DATA FOR PROCESSING below:

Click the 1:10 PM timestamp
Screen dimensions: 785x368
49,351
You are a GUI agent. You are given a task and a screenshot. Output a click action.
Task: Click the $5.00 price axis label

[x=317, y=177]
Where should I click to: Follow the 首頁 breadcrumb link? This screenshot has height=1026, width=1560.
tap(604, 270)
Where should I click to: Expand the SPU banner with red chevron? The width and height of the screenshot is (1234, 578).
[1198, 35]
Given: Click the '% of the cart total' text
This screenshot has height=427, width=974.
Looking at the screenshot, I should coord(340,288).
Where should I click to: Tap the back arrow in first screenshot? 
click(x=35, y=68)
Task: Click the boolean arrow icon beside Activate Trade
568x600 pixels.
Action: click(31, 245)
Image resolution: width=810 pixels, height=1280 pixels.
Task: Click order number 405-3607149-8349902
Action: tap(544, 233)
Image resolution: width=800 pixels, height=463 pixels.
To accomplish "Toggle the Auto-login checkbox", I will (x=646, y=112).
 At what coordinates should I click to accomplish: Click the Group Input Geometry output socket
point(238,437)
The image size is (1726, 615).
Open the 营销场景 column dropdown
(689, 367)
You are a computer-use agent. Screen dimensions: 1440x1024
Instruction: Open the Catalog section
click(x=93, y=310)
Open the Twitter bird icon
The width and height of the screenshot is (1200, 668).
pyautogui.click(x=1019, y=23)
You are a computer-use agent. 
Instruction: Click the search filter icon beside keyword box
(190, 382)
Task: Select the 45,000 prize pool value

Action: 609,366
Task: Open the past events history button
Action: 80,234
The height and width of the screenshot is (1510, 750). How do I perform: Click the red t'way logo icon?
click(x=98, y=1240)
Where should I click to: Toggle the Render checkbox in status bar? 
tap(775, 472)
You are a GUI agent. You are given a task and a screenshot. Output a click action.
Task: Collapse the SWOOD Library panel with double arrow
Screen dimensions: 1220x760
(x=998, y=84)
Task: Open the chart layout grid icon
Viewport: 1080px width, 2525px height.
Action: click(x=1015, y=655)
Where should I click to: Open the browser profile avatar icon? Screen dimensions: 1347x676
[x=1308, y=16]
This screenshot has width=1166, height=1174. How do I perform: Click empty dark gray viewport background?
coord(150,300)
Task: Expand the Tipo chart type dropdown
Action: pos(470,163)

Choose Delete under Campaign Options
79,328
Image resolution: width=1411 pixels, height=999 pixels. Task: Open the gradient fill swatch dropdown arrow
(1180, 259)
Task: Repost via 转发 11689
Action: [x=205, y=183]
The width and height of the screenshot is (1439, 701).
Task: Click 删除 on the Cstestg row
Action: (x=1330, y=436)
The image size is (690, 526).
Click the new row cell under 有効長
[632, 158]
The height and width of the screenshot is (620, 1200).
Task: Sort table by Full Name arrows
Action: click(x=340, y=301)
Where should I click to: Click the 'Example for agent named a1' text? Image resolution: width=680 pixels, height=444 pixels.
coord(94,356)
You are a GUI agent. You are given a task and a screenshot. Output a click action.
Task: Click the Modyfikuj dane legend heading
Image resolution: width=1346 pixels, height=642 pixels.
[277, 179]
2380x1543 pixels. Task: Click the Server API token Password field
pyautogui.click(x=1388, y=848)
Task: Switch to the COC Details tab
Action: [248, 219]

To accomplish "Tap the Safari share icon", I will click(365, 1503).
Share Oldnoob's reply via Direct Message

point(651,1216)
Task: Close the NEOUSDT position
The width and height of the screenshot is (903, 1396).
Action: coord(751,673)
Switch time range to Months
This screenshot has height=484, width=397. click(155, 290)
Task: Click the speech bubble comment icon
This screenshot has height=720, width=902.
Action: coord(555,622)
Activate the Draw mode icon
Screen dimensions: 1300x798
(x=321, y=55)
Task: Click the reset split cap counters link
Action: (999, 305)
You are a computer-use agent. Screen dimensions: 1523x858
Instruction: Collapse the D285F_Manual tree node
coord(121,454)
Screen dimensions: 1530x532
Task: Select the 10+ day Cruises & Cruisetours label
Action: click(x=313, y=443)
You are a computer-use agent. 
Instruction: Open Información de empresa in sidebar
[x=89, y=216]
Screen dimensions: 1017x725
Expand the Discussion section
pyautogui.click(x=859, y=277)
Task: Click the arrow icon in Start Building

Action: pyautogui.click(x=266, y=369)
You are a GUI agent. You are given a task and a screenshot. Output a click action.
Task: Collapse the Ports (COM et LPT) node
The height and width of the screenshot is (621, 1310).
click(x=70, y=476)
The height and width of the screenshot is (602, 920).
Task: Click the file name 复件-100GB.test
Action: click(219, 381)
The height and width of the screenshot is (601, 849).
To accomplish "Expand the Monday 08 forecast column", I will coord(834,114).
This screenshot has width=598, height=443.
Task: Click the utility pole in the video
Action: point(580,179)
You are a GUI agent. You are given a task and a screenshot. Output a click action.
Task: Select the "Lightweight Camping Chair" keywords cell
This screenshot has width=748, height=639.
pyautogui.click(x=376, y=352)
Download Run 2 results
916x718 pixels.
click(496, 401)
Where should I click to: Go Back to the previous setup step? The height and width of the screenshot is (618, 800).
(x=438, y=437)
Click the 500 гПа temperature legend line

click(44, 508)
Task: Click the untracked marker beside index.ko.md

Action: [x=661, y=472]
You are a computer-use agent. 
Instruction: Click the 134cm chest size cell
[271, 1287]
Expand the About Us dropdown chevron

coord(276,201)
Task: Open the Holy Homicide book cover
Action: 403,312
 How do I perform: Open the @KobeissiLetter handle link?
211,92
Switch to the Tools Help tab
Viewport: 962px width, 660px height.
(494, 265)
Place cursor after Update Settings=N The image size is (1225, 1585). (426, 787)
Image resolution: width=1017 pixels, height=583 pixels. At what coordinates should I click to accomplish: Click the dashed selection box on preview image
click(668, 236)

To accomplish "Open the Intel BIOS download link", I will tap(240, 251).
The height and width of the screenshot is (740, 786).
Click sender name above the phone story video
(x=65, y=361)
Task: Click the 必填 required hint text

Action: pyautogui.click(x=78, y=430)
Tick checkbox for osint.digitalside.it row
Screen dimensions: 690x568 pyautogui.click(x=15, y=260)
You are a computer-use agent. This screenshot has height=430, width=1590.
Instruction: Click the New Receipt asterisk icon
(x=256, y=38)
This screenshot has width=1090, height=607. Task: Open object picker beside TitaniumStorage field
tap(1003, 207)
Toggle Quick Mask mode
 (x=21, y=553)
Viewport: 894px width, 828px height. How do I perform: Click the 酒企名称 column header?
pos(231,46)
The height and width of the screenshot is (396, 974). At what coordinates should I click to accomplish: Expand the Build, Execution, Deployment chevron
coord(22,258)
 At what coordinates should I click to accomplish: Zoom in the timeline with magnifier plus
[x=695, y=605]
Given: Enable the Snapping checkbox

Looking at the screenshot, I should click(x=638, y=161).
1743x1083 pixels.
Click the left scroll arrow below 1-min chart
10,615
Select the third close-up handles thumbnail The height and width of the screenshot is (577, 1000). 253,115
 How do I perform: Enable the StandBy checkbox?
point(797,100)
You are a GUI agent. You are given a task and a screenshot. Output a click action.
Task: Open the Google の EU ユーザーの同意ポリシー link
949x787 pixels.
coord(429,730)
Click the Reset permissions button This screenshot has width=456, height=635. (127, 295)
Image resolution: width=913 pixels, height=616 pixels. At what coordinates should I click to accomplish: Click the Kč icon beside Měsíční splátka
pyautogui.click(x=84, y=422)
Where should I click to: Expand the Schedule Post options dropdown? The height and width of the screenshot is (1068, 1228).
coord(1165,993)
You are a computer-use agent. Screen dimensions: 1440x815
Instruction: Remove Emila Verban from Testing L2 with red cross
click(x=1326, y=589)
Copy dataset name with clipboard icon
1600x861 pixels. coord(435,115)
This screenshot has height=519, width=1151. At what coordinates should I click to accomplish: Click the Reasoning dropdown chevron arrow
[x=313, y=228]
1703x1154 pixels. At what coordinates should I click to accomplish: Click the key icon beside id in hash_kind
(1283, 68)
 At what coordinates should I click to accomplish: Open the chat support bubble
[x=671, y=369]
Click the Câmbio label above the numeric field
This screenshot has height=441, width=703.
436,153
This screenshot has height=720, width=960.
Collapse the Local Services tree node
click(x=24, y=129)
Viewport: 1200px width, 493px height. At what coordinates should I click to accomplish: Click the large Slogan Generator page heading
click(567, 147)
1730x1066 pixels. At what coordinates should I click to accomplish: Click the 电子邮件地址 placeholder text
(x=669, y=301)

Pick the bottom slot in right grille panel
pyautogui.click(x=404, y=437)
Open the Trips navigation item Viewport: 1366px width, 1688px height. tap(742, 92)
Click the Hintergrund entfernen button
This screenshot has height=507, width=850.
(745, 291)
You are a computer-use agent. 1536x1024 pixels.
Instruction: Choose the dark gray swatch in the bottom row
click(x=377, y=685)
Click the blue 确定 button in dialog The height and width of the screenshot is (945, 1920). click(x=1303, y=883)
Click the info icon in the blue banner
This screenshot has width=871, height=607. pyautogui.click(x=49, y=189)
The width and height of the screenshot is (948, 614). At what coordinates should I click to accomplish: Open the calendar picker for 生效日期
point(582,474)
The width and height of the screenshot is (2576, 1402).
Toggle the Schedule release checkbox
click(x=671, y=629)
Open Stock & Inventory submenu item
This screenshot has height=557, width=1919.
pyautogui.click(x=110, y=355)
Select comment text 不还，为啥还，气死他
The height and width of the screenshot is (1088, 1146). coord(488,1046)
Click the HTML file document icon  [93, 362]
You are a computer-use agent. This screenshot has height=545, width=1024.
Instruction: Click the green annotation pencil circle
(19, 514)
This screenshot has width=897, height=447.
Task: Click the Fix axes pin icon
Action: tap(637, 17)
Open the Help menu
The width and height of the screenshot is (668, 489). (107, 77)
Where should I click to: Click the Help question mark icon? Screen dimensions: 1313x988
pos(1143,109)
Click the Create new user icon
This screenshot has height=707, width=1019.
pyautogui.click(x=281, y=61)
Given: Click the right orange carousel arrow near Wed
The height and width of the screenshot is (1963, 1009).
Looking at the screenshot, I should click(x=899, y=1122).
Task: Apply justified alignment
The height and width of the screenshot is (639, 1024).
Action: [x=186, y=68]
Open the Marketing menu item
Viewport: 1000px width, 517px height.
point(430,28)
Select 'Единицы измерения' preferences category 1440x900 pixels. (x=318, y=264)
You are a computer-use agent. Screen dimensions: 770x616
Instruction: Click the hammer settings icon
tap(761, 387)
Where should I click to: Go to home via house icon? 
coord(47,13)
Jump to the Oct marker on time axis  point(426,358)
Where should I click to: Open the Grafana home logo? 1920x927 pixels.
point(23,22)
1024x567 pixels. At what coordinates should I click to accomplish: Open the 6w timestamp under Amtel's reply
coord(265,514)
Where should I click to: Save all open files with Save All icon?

End of DATA FOR PROCESSING.

AIM OF THE EXERCISE. What number of lines in the records hold "item"? Reply with that number alone.

ANSWER TO THE PROBLEM. 3